Would it be possible to write out each entry below exactly, without the pictures?

──────────────────────────────

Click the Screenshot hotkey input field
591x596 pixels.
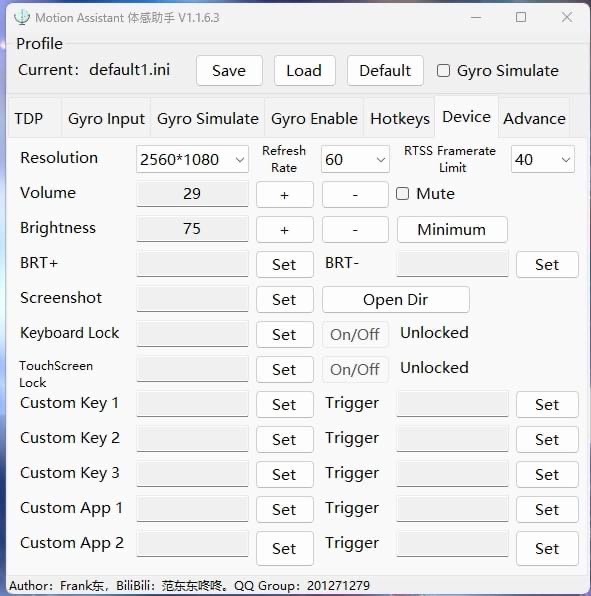point(192,298)
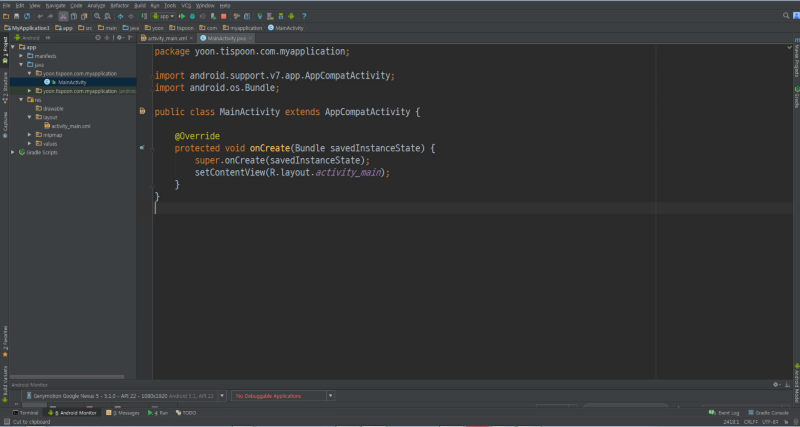800x427 pixels.
Task: Open the No Debuggable Applications dropdown
Action: tap(285, 396)
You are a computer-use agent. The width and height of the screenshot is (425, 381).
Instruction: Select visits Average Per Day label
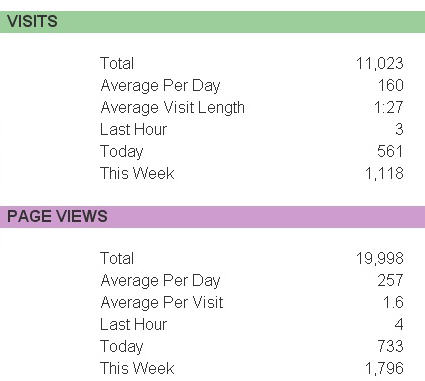(160, 86)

──────────────────────────────

Answer for this exercise -
Click the Screenshot hotkey input field
591x596 pixels.
point(192,298)
800x427 pixels.
Task: Open the No Debuggable Applications dropdown
Action: tap(285, 396)
You are a computer-use agent. The width and height of the screenshot is (425, 381).
Instruction: Select visits Average Per Day label
(160, 86)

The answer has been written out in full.